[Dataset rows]
-- Start --

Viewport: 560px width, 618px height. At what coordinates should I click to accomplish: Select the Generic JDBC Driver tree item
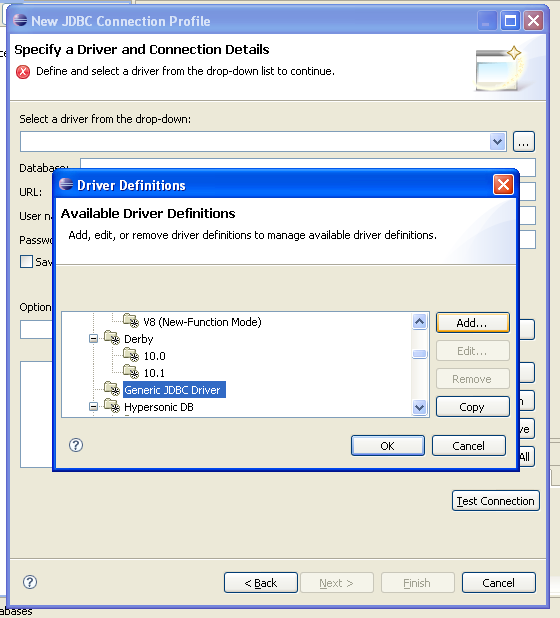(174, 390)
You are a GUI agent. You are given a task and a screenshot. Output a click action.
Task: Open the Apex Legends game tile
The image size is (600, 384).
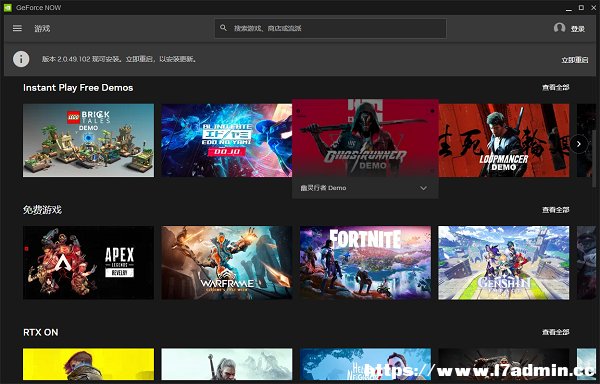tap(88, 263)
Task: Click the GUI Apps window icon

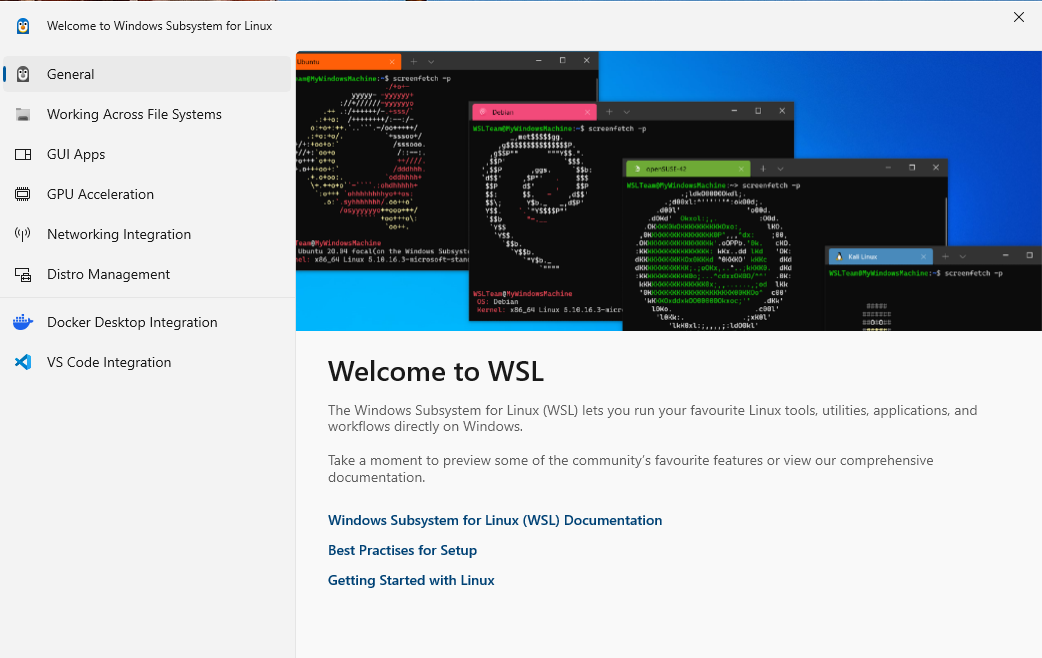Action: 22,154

-- End --

Rewrite the whole listing above with "tree item" changed to "list item" and every other word left unchanged. Leave the pictures out of your answer.

**Response for this exercise**
Viewport: 560px width, 618px height. At what coordinates should I click to accomplish: Select the Generic JDBC Driver list item
(174, 390)
You are a GUI agent. You are given a task and a screenshot. Output a click action.
Task: Open the Apex Legends game tile
The image size is (600, 384).
tap(88, 263)
Task: Click the GUI Apps window icon

Action: 22,154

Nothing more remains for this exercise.